Show HN: Optimizing LiteLLM with Rust – When Expectations Meet Reality

github.com

19 points by ticktockten 2 hours ago

I've been working on Fast LiteLLM - a Rust acceleration layer for the popular LiteLLM library - and I had some interesting learnings that might resonate with other developers trying to squeeze performance out of existing systems.

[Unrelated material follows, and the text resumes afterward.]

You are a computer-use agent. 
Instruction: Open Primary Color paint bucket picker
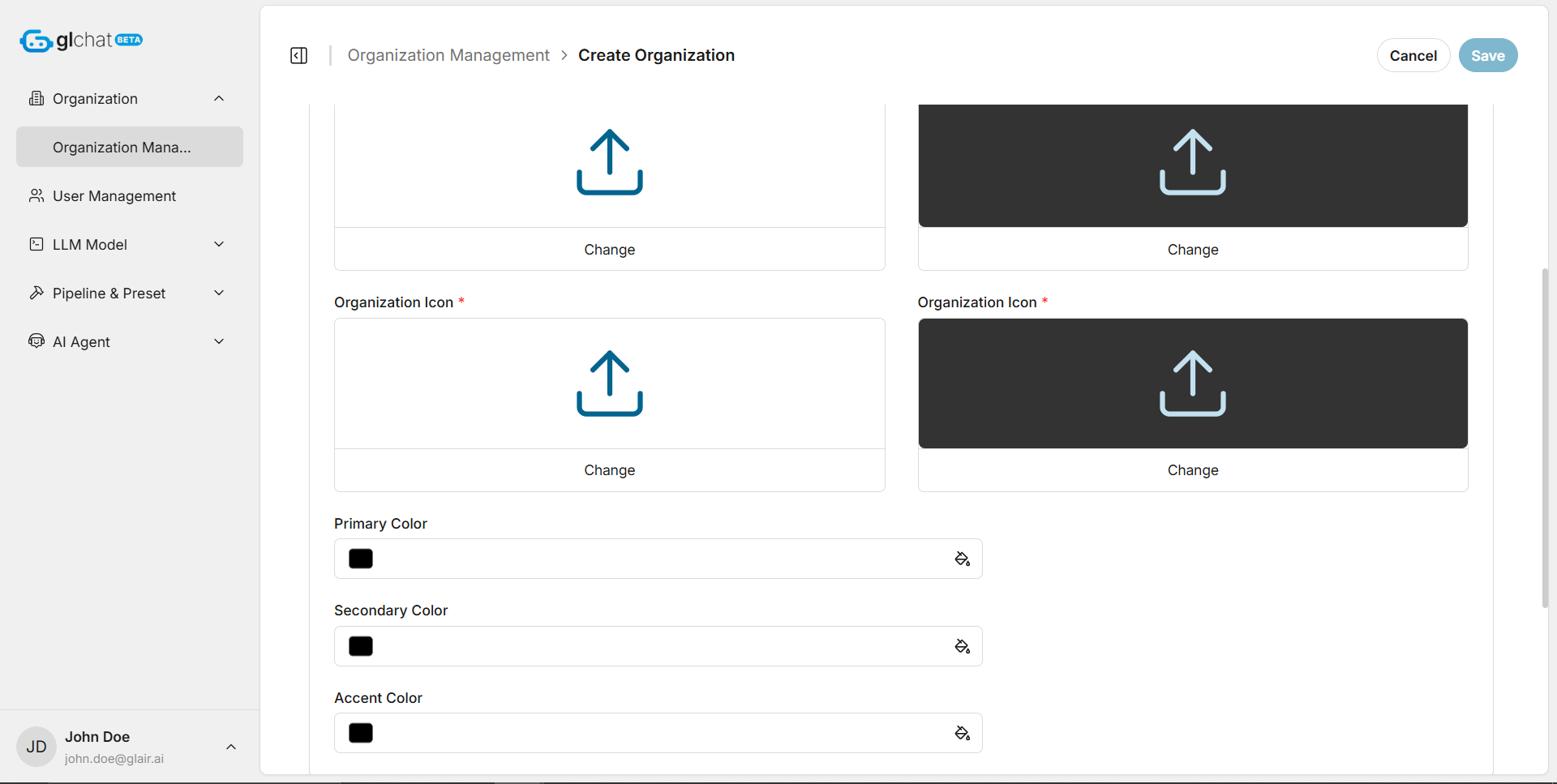[x=962, y=559]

My assumption was that LiteLLM, being a Python library, would have plenty of low-hanging fruit for optimization. I set out to create a Rust layer using PyO3 to accelerate the performance-critical parts: token counting, routing, rate limiting, and connection pooling.

The Approach

- Built Rust implementations for token counting using tiktoken-rs

- Added lock-free data structures with DashMap for concurrent operations

- Implemented async-friendly rate limiting

- Created monkeypatch shims to replace Python functions transparently

- Added comprehensive feature flags for safe, gradual rollouts

- Developed performance monitoring to track improvements in real-time

After building out all the Rust acceleration, I ran my comprehensive benchmark comparing baseline LiteLLM vs. the shimmed version:

Function Baseline Time Shimmed Time Speedup Improvement Status

token_counter 0.000035s 0.000036s 0.99x -0.6%

count_tokens_batch 0.000001s 0.000001s 1.10x +9.1%

router 0.001309s 0.001299s 1.01x +0.7%

rate_limiter 0.000000s 0.000000s 1.85x +45.9%

connection_pool 0.000000s 0.000000s 1.63x +38.7%

Turns out LiteLLM is already quite well-optimized! The core token counting was essentially unchanged (0.6% slower, likely within measurement noise), and the most significant gains came from the more complex operations like rate limiting and connection pooling where Rust's concurrent primitives made a real difference.

Key Takeaways

1. Don't assume existing libraries are under-optimized - The maintainers likely know their domain well 2. Focus on algorithmic improvements over reimplementation - Sometimes a better approach beats a faster language 3. Micro-benchmarks can be misleading - Real-world performance impact varies significantly 4. The most gains often come from the complex parts, not the simple operations 5. Even "modest" improvements can matter at scale - 45% improvements in rate limiting are meaningful for high-throughput applications

While the core token counting saw minimal improvement, the rate limiting and connection pooling gains still provide value for high-volume use cases. The infrastructure I built (feature flags, performance monitoring, safe fallbacks) creates a solid foundation for future optimizations.

The project continues as Fast LiteLLM on GitHub for anyone interested in the Rust-Python integration patterns, even if the performance gains were humbling.

Edit: To clarify - the negative performance for token_counter is likely in the noise range of measurement, suggesting that LiteLLM's token counting is already well-optimized. The 45%+ gains in rate limiting and connection pooling still provide value for high-throughput applications.

jmalicki an hour ago

The benchmarks in your README.md state that it is several times faster for those operations, are they a lie?

aaronblohowiak an hour ago

measure before implementing "improvements", you'll develop a sense over time of what is taking too long.